Alpha-channel drawing. Currently all colors are flattened to opacity. The only way I see around this (besides GDI+ doing its own rendering, again) is to draw on a separate DC and then AlphaBlend (gdi32 call) that result onto the DC you actually care about. This is probably more important than some of the drawing modes listed above, as the difference between 50% transparency and opacity is the difference between seeing an entire portion of the display, but I'm not sure how much of a slowdown you would get from using the above technique, or if it would even work the way I'd expect it to.
Brushes
- Gradient brushes (both line and path). Currently they are just implemented as solid fills, where the color for the fill is the start-color of the gradient fill. A possible, easy improvement would be to use an average of the start and end colors as the solid color. I've noticed some gradient fills that go from the background color (usually white) to another color. Currently they are drawn as the background color, thus they do not show up at all. One way to fix this would be to create a bitmap of the gradient fill and then use that bitmap as a gdi32 pattern brush. Creating the bitmap would consist of a creating a DIB and drawing on it with gdi32 functions. I've tested this and compared it to native GDI+ line gradients, and it works almost perfectly from an appearance standpoint. However this would take a lot of memory. (Think of a gradient fill where the start and end points are n pixels apart. The bitmap would be O(n^2) pixels.)

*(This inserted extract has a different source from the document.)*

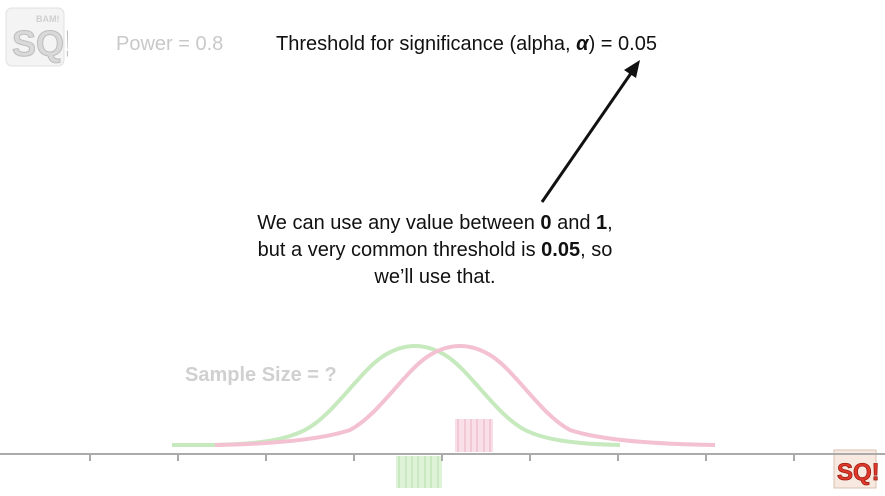 The image size is (885, 496). I want to click on pink-distribution-curve, so click(465, 396).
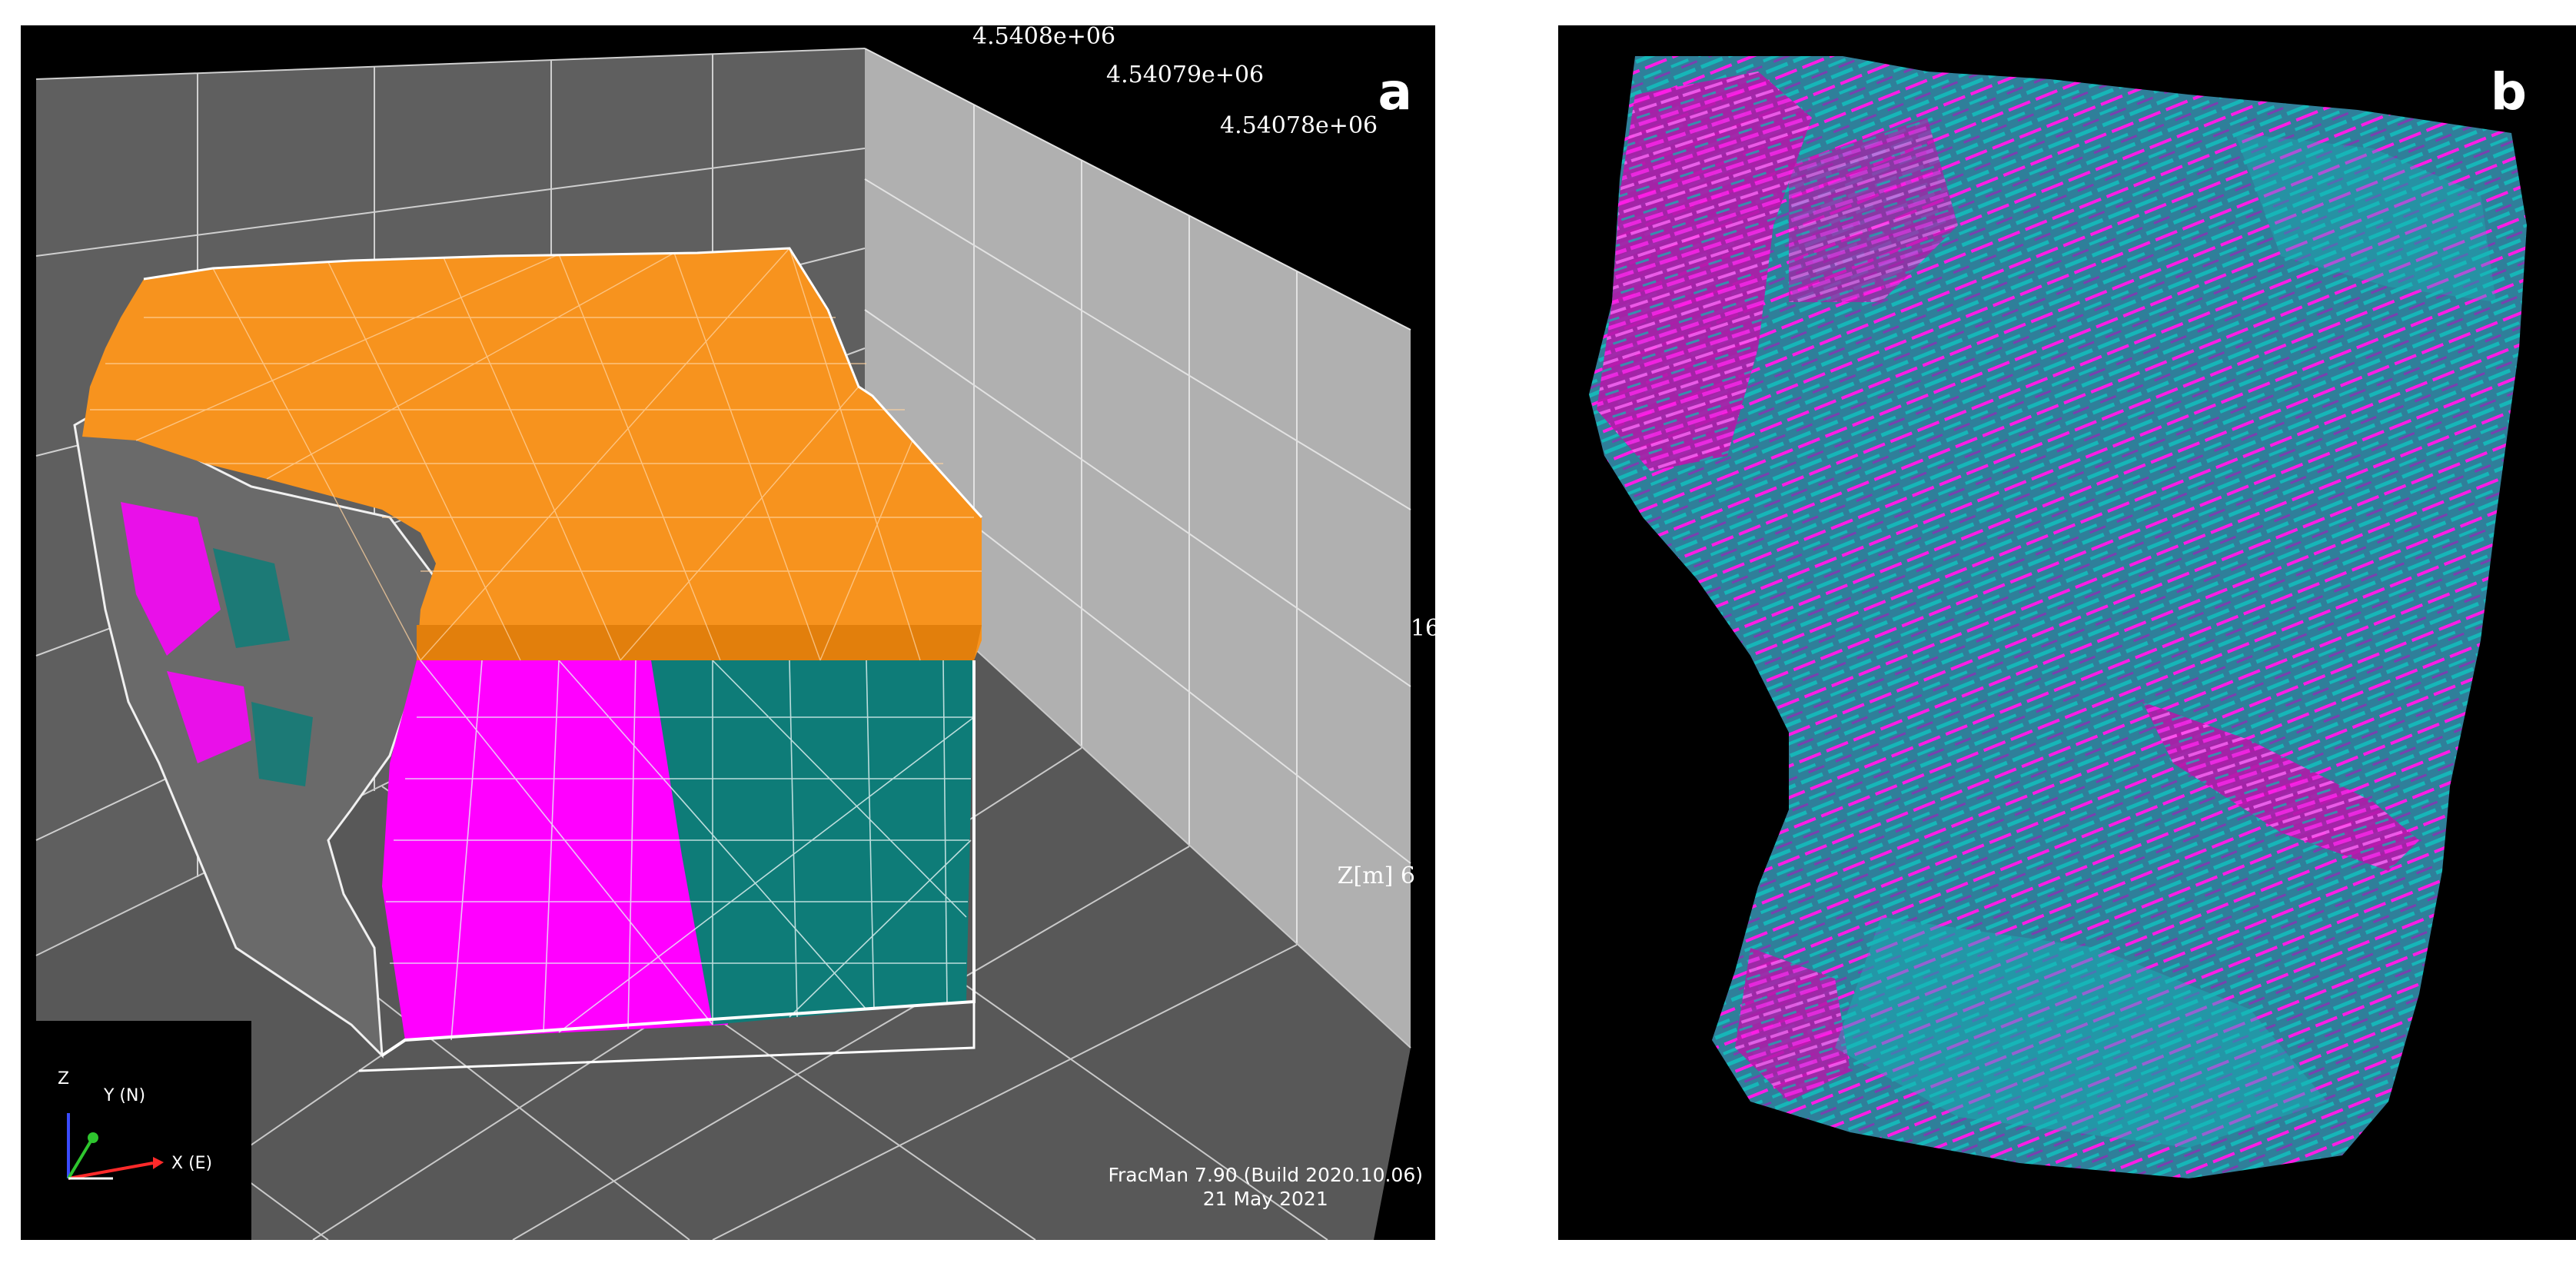  What do you see at coordinates (1422, 628) in the screenshot?
I see `z-tick-label-16: 16` at bounding box center [1422, 628].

- All brushes besides solid and texture (that latter equivalent to gdi32 pattern brush).
Strings
String drawing. See String Format Functions and Wine's GdipDrawString()/GdipMeasureString(). Most formatting options are currently ignored.
Images
- Image rendering, and especially metafile handling (WMF, EMF, EMF+) are not really implemented. Currently there is a quick-and-dirty implementation in place with many stub functions and dependence on OLEPicture for rendering. Given all the image formats and operations that GDI+ supports, this would be a substantial project on its own.
General
- Startup/shutdown functions. These are currently stubs. I'm not even sure what their purpose is in Windows; Wine's implementation doesn't need them.
Object locking. (see ObjectBusy error code)
- Unimplemented objects and functions. These are numerous.
Related DLLs
Helpful Links
Jose Roca's GDI+ documentation is an invaluable resource and much easier to use than MSDN.
The Mono project's GDI+ uses Cairo as a backend. Looking at their code can sometimes be better documentation than anything else on the web, although the details (like parameter checking) don't always precisely conform to Windows.